In an action to recover damages for breach of contract and conversion, the plaintiffs appeal from an order of the Supreme Court, Richmond County (McMahon, J.), dated July 18, 2008, which, in effect, granted, that branch of the defendants’ motion which was to dismiss the complaint pursuant to CPLR 3211 (a) (3).
Ordered that the order is reversed, on the law, with costs, and that branch of the defendants’ motion which was to dismiss the complaint pursuant to CPLR 3211 (a) (3) is denied.
If, at the time of the commencement of a bankruptcy proceeding, the debtor either knew or should have known that he or she had a claim against a party, and failed to disclose that claim as an asset, he or she lacks capacity to sue on that claim since the claim became part of the estate in bankruptcy upon the commencement of the bankruptcy proceeding and the proceeds of any recovery on the claim could have been used to satisfy creditors’ claims against the debtor (see Whelan v Longo, 7 NY3d 821, 822 [2006]; Dynamics Corp. of Am. v Marine Midland Bank-N.Y., 69 NY2d 191, 196-197 [1987]; Quiros v Polow, 135 AD2d 697, 699-700 [1987]).
Here, on their motion, inter alia, to dismiss the complaint based on lack of capacity to sue (see CPLR 3211 [a] [3]), the defendants established that, several years before the instant action was commenced, the plaintiff Richard Delli Paoli commenced a bankruptcy proceeding, and was granted a discharge in bankruptcy.

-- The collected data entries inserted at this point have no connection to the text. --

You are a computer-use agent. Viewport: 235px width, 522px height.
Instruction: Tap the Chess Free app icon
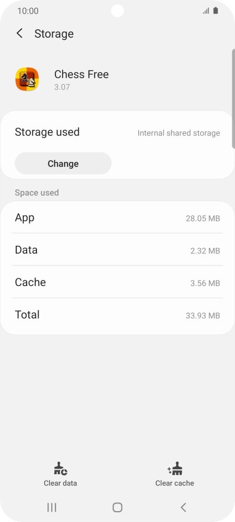(27, 79)
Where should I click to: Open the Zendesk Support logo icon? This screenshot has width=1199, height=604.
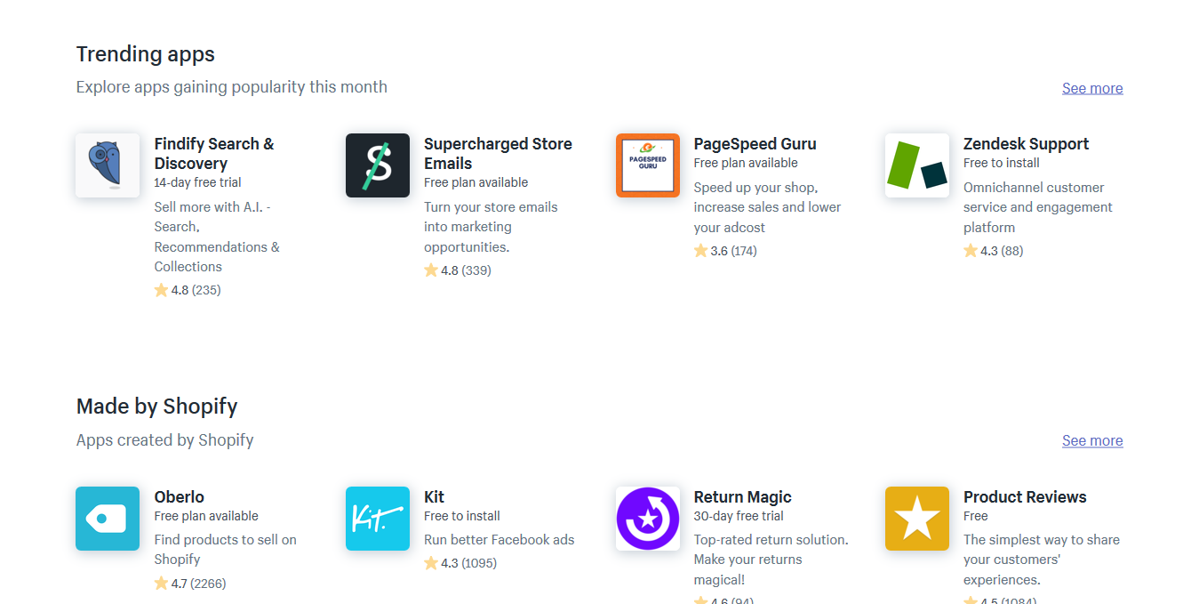click(x=917, y=165)
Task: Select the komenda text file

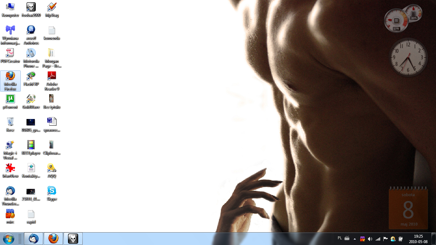Action: click(52, 31)
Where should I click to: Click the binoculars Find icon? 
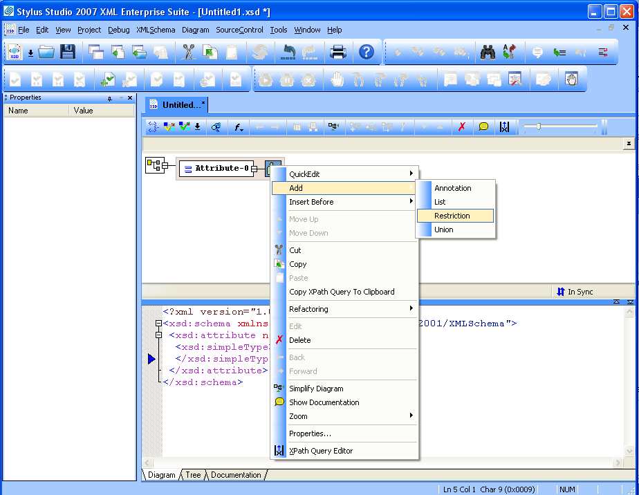point(488,52)
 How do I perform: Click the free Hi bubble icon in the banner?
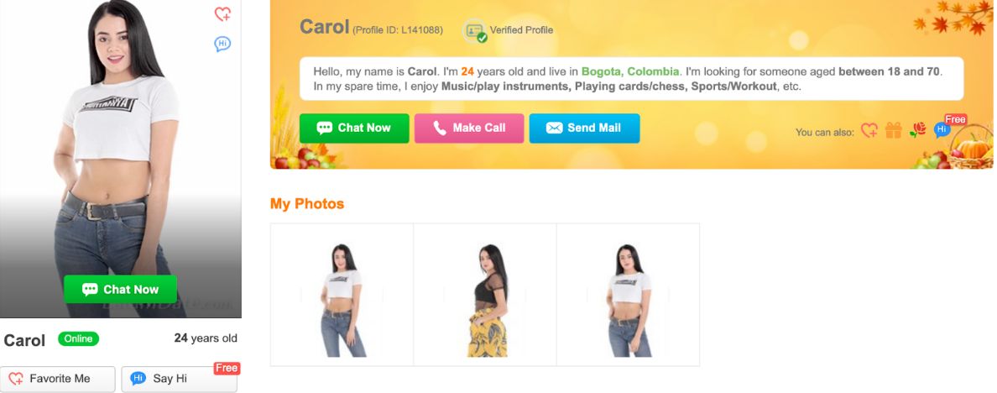click(942, 130)
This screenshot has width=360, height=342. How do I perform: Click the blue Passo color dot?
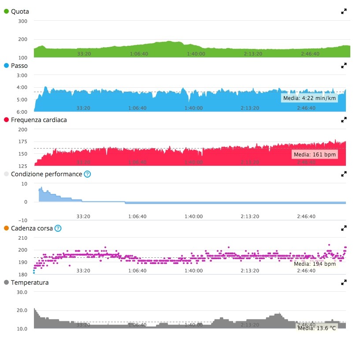pos(6,65)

However, the plaintiff R. Della Realty Corp. was not a petitioner in that, or any other, bankruptcy proceeding. Accordingly, the Supreme Court erred in granting that branch of the defendant’s motion which was pursuant to CPLR 3211 (a) (3) to dismiss the complaint insofar as asserted by the plaintiff R. Della Realty Corp.

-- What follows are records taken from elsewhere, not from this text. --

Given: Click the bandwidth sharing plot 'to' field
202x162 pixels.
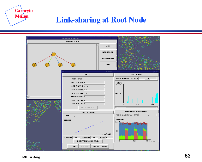Looking at the screenshot, I should [153, 115].
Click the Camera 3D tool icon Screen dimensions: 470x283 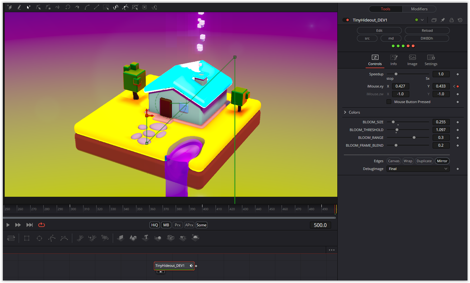(x=170, y=238)
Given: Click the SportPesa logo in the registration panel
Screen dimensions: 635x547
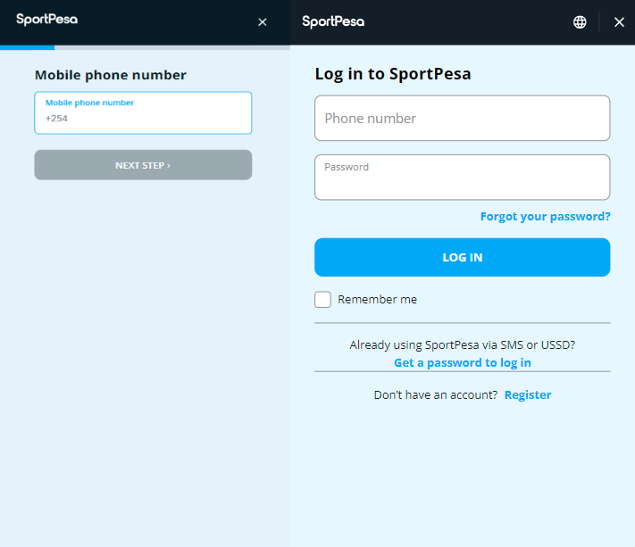Looking at the screenshot, I should tap(46, 19).
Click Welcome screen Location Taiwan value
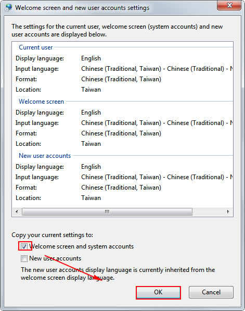The height and width of the screenshot is (311, 245). 91,144
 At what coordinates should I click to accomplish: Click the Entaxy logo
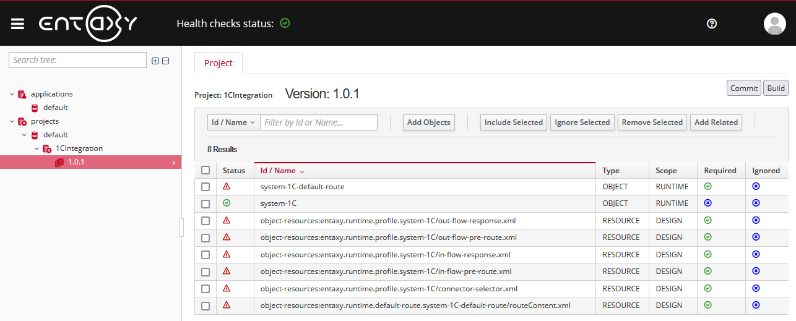[x=88, y=24]
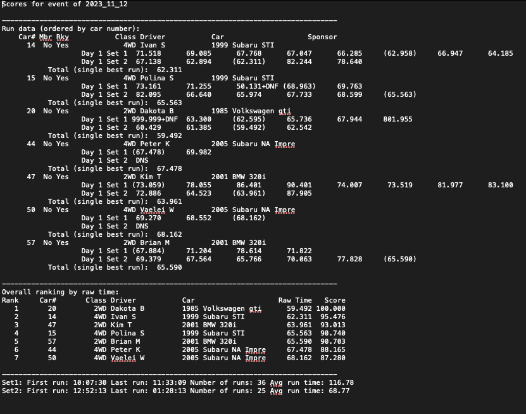Click the "801.955" run time value
526x414 pixels.
tap(398, 119)
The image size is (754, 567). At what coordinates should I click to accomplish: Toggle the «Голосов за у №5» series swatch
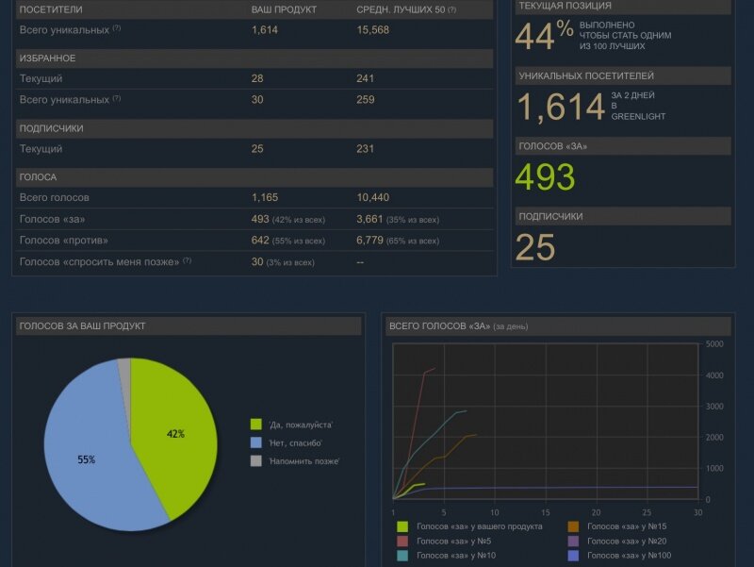click(x=402, y=542)
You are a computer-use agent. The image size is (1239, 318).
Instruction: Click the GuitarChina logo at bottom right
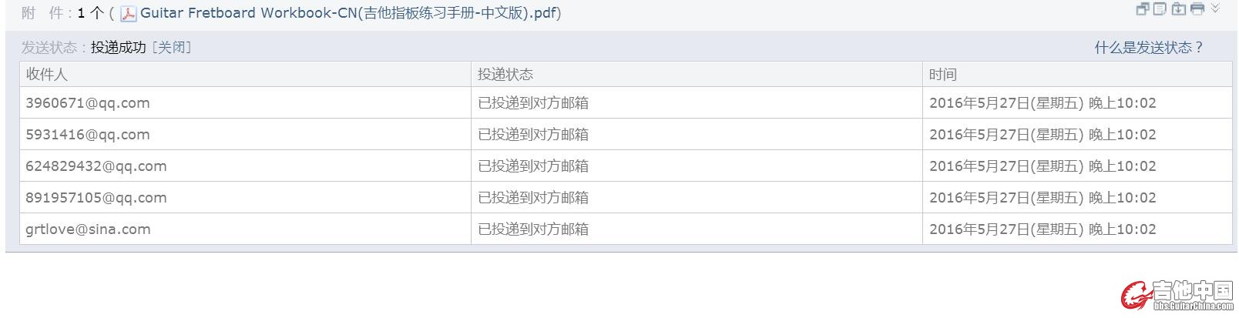point(1177,296)
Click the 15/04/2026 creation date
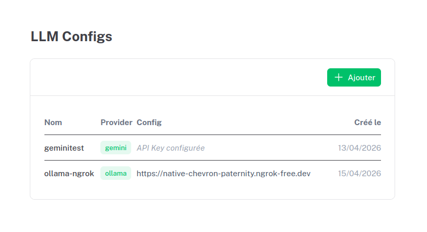The height and width of the screenshot is (232, 427). pos(360,173)
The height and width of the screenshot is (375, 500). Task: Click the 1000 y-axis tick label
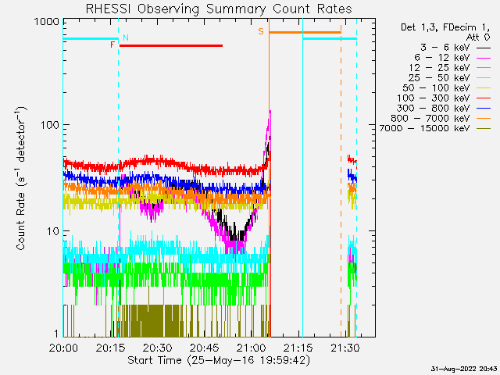coord(46,23)
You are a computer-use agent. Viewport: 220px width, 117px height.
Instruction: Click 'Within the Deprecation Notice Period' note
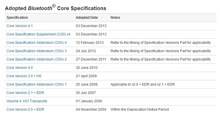140,110
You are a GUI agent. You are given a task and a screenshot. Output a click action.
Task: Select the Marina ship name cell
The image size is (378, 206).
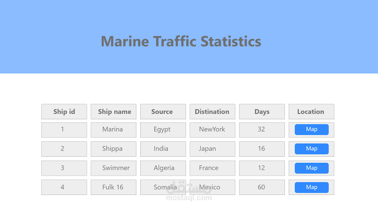pos(114,130)
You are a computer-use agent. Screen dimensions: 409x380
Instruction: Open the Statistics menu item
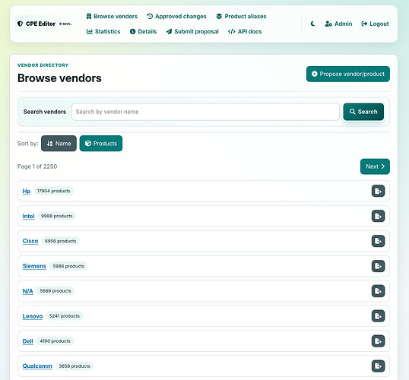[103, 32]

Furthermore, the defendants failed to establish that, prior to the granting of the discharge, Delli Paoli either knew or should have known that he had a claim against them. In addition, although the bankruptcy proceeding was reopened after the dis*1324charge was granted, that proceeding was reopened only for the limited purpose of permitting Belli Paoli to litigate the issue of whether the discharge extinguished a particular debt, and not for the purpose of administering his assets “for the benefit of [his] unsecured creditors” (Dynamics Corp. of Am. v Marine Midland Bank-N.Y., 69 NY2d at 196). Under these circumstances, the Supreme Court should have denied that branch of the defendants’ motion which was pursuant to CPLR 3211 (a) (3) to dismiss the complaint insofar as asserted by Belli Paoli. Skelos, J.P., Covello, Leventhal and Roman, JJ., concur.